その後もブロードウェイを代表する喜劇作家ニール・サイモンの『サンシャイン・ボーイズ』(演出:福田陽一郎/出演:江守徹、西岡徳馬ほか)


『SISTERS』(作・演出:長塚圭史/出演:松たか子、鈴木杏、吉田鋼太郎ほか)


『ウーマン・イン・ブラック』(演出:ロビン・ハーフォード/出演:上川隆也、斎藤晴彦)

『幸せ最高ありがとうマジで!』(作・演出:本谷有希子/出演:永作博美ほか)など、話題の作品が続々待機しています。

 『SISTERS』カラオケ特集)は長塚圭史さんの3年ぶりのPARCO劇場書き下ろしで、家族をテーマにした新作です。長塚さんのパルコ劇場デビューは『マイ・ロックンロール・スター』('02年)。当時27歳、新しい才能の登場として注目を集め、続くPARCO劇場書き下ろし第2作の『ラストショウ』('05年)では読売演劇大賞・優秀作品賞を受賞。着実にそのキャリアを重ねている若き演劇人の代表格です。
 長塚さんは『SISTERS』上演後、演劇留学で英国へ旅立たれるとのこと。国内での長塚作品観劇は本作でしばしのお休みとなりそうですので、心残りのないよう、チケットはしっかり確保を。  

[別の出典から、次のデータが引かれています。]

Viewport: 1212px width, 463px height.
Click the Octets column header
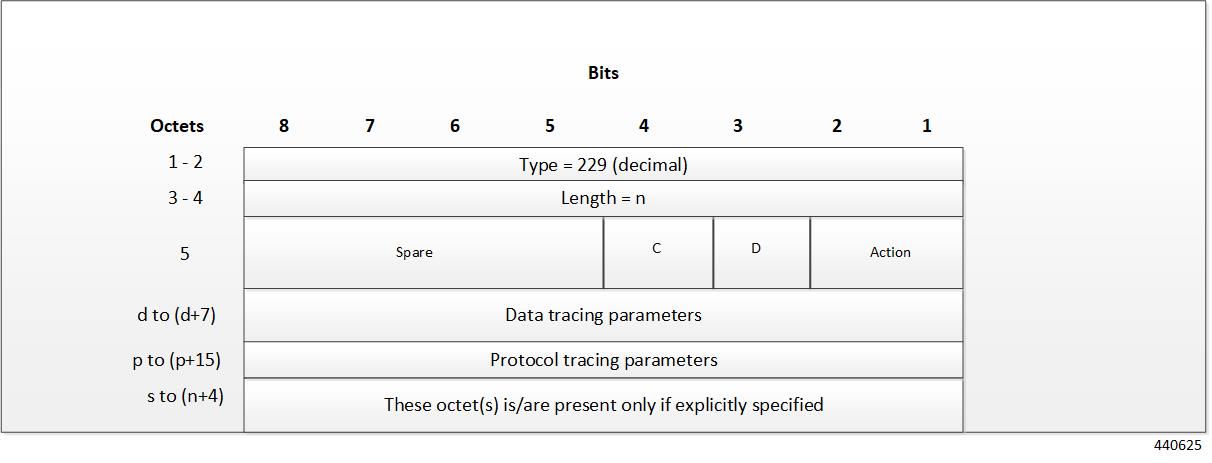(x=177, y=126)
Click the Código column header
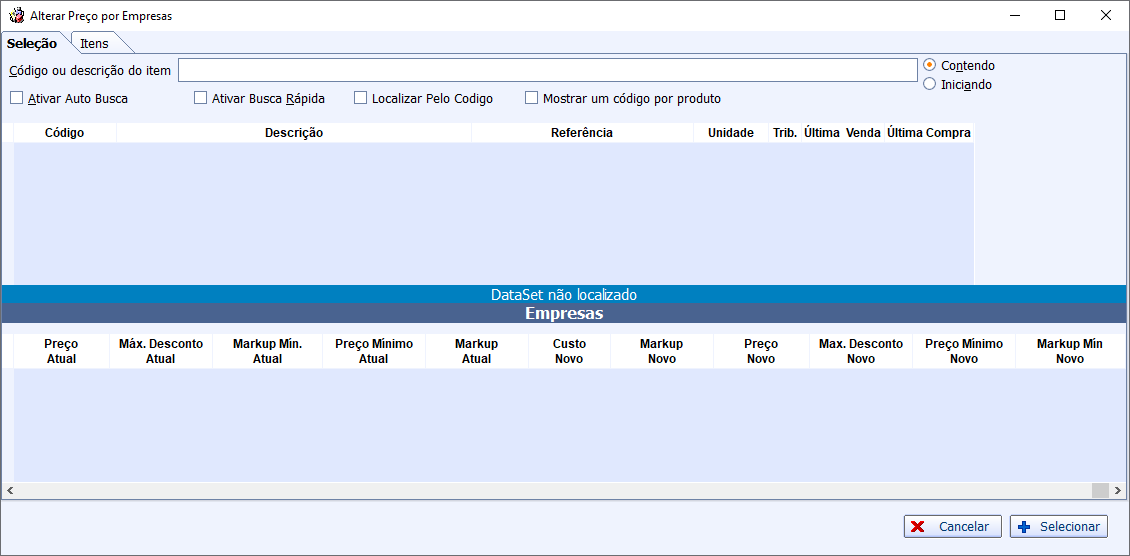 pos(65,133)
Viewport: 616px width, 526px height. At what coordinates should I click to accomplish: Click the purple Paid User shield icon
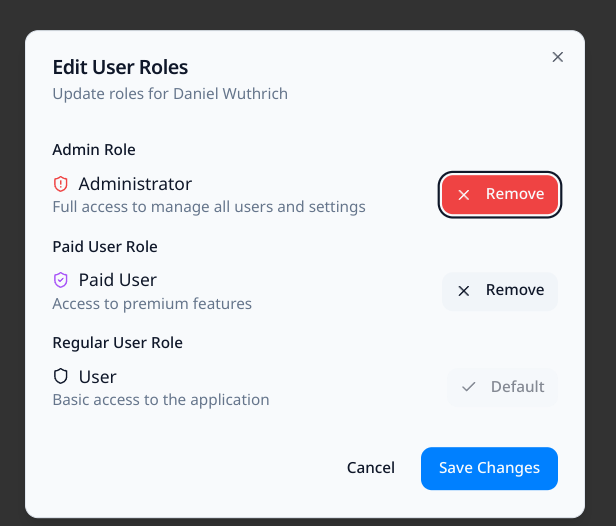(x=60, y=280)
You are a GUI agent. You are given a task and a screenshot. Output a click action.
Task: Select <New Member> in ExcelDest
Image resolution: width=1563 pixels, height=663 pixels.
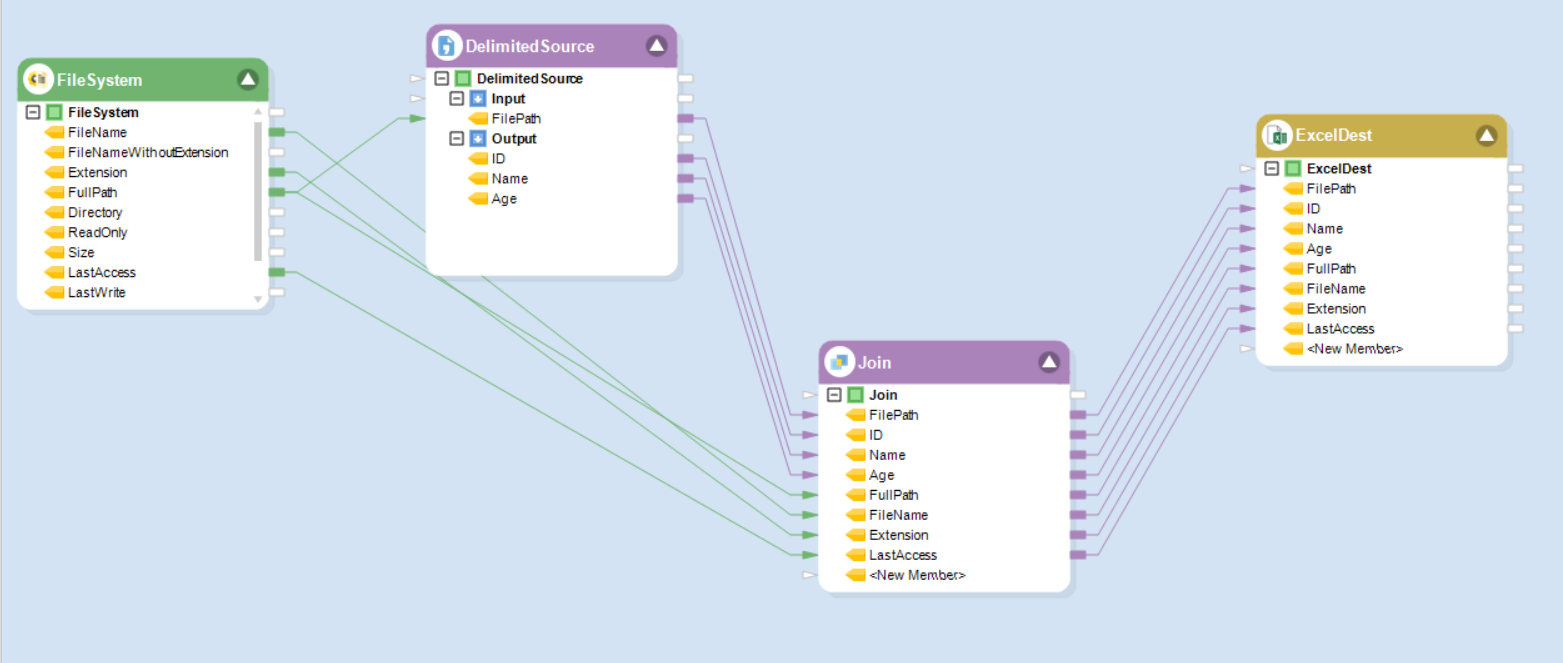[1354, 349]
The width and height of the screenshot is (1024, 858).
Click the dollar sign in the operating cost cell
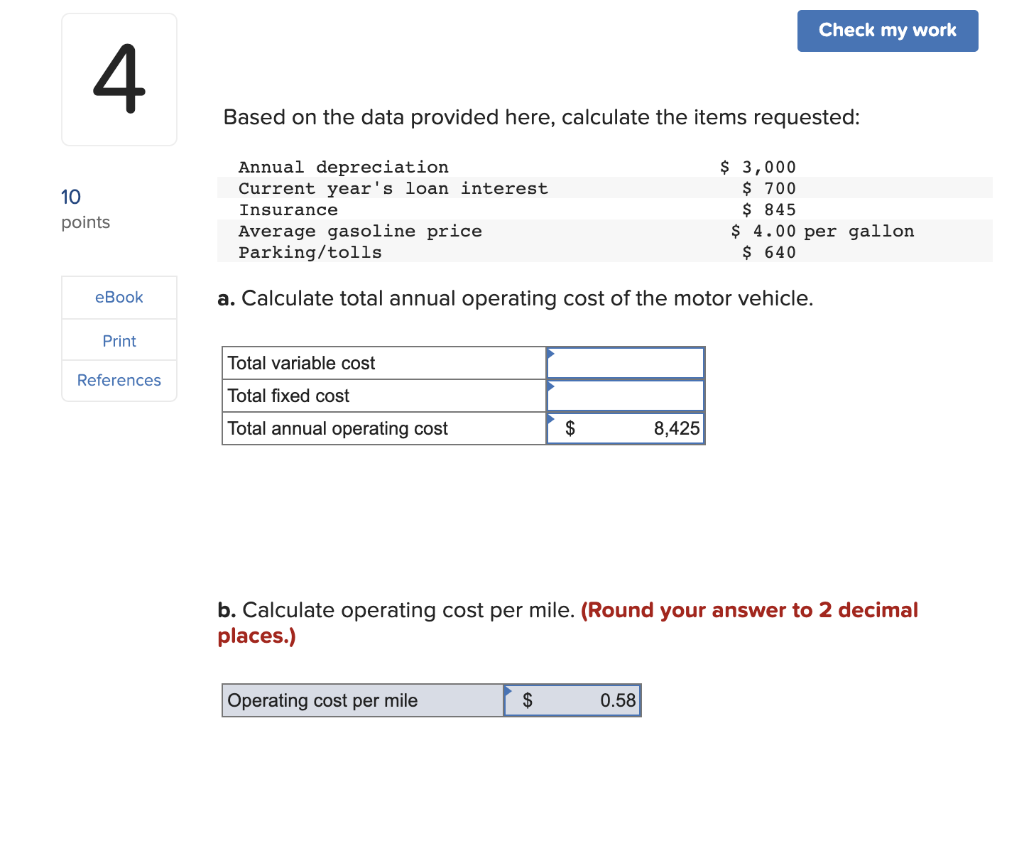tap(527, 700)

 ゴシックホラーの決定版と呼ばれる『ウーマン・イン・ブラック』カラオケ特集)は、その長塚さんが向かう英国で生まれた芝居。ロンドンのフォーチュン・シアターで19年のロングランを続け、日本でも繰り返し上演されている演目です。
 上川さん齋藤さんの顔合わせは'99年が初演で、再演が'03年。そして3度目となる今回は、いよいよ本家フォーチュン・シアターに進出! そう、日本公演後の9月には英国に渡り、〈ジャパニーズウィーク〉として日本語での上演が決定しました。
 観客の想像力をかき立てながら語られる「世にも恐ろしい体験」。ひとりが何役も演じ分ける、役者の演技力がすべての2人芝居――そういえば、ロンドンの「ホラー」と日本の「怪談」って、なんとなく温度や皮膚感覚が共通しているような。少し気が早いですが、英国公演成功の報も待ち遠しいですね。  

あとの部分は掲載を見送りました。